Saturday, June 3, 2017

Navy Accepts Incomplete and Damaged Ford

The Navy has accepted delivery of the aircraft carrier Ford.

“The Navy accepted delivery of the first-in-class aircraft carrier Gerald R. Ford (CVN-78) on May 31, following the completion of acceptance trials on May 26 …” (1)

This continues the Navy’s practice of accepting substantially incomplete ships which began with the first LCS’s, continued with the LPD-17 class, included the Zumwalt, and now counts the Ford in this should-be criminal practice. 

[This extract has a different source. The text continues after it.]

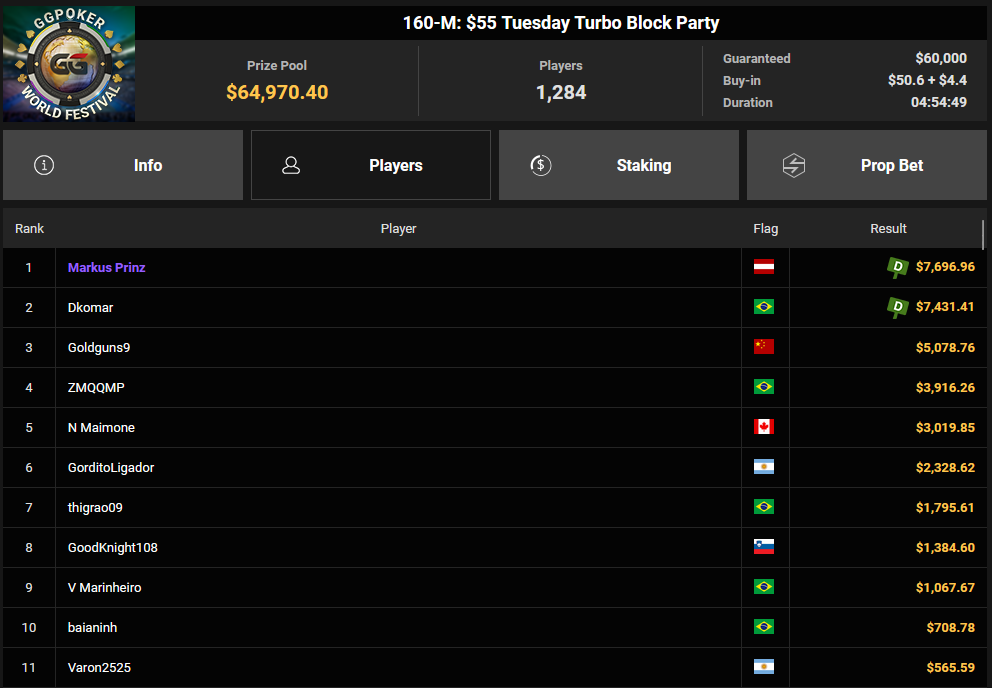Open Markus Prinz player profile link
The width and height of the screenshot is (992, 688).
click(106, 268)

The Navy issued a contract for the construction and delivery of a COMPLETE aircraft carrier.  The Navy is accepting delivery of a substantially INCOMPLETE aircraft carrier.  In fact, parts of the ship are not only incomplete but are actually damaged, as we’ve documented in previous posts.

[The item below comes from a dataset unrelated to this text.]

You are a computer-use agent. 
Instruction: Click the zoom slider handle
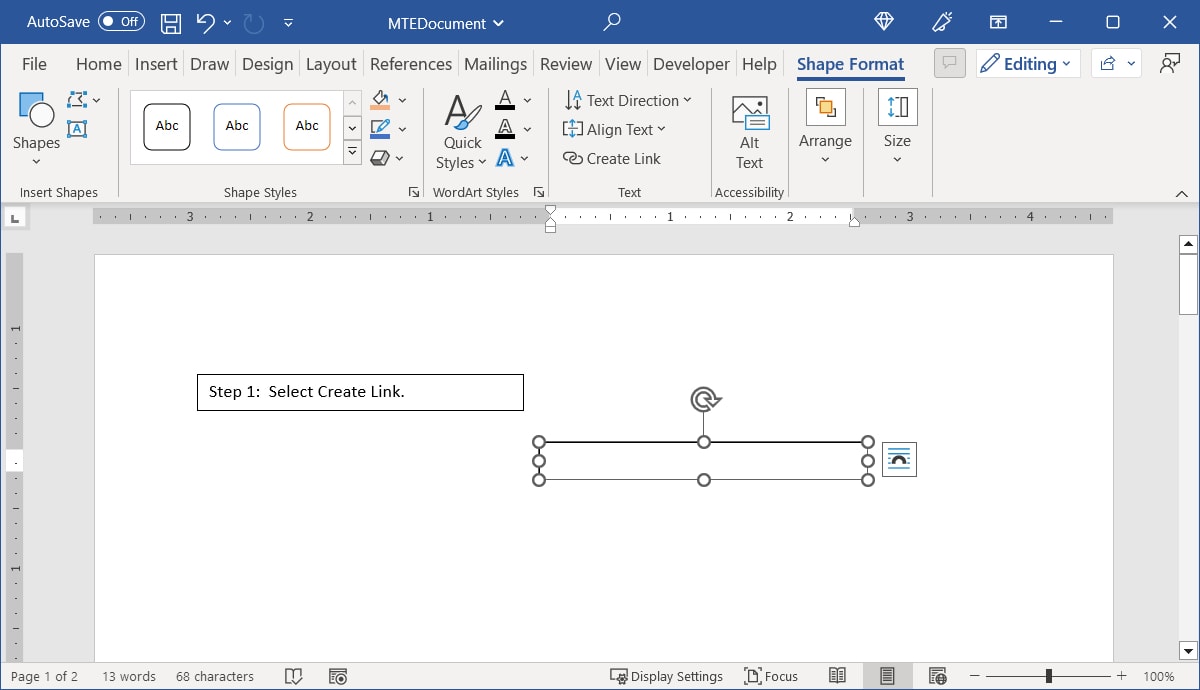pos(1048,677)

Here’s a list of known incomplete or damaged items that the Navy just accepted.  I’m not going to document these in this post since I’ve extensively documented them in previous posts.

EMALS – cannot safely launch Hornets and Growlers with wing mounted external fuel tanks;  system cannot be electrically isolated for repairs; induces unsafe oscillations of the F-35 during launch; reliability is poor with Mean Cycles Between Critical Failure (MCBCF) – a cycle is one launch – of 340 versus the target of 4,166 – every 340 launches, you’re tossin’ a plane in the drink!

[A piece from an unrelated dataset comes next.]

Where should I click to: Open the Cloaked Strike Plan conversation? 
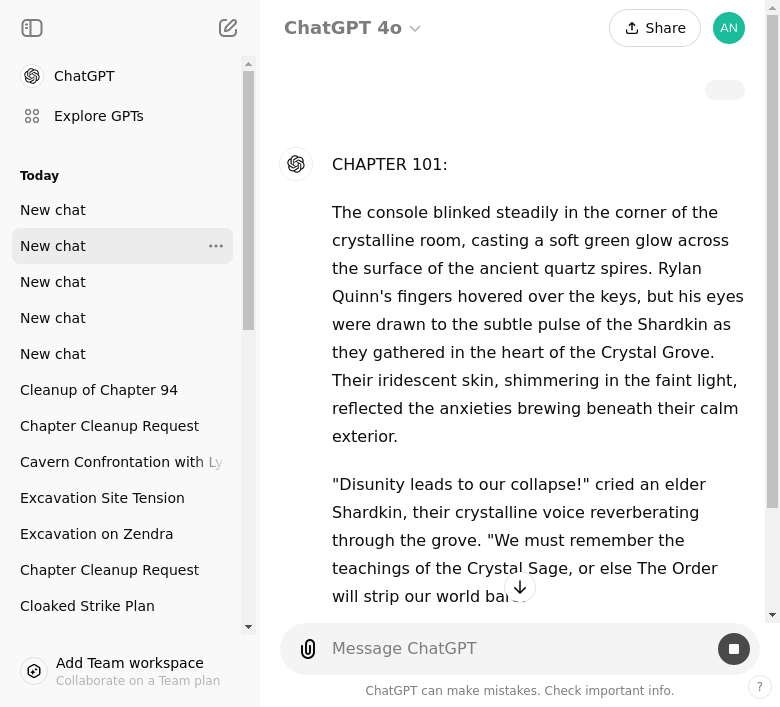coord(87,606)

Main Turbine Generator - Ford has suffered major main turbine generator (MTG) failures (an explosion of the No. 2 MTG and a similar event with the No 1 MTG) which have crippled half the the ship’s main generators.  The No. 2 MTG is non-functional and will be repaired sometime after the ship is commissioned.

Advanced Arresting Gear – The Advanced Arresting Gear (AAG) is essentially non-functional, having had to undergo recent fundamental redesigns due to equipment failures.  Further, the most recent reliability data indicates the AAG is non-functional.  The MCBCF requirement for the arresting gear is one every 16,500.  The actual MCBCF is 20.  That’s a critical failure every 20 recoveries!

Weapon Elevators – cited in 2016 DOT&E Annual Report

Berthing – insufficient berthing for the CVN-78 Service Lilfe Allowance

Dual Band Radar - testing has uncovered tracking, clutter/false
track, track continuity, and engagement support problems, according to the 2016 DOT&E Annual Report

Joint Precision Approach and Landing System (JPALS) – system has been indefinitely deferred for budgetary reasons
This is just a selection of the problems that have come to light.  There are, undoubtedly, many others.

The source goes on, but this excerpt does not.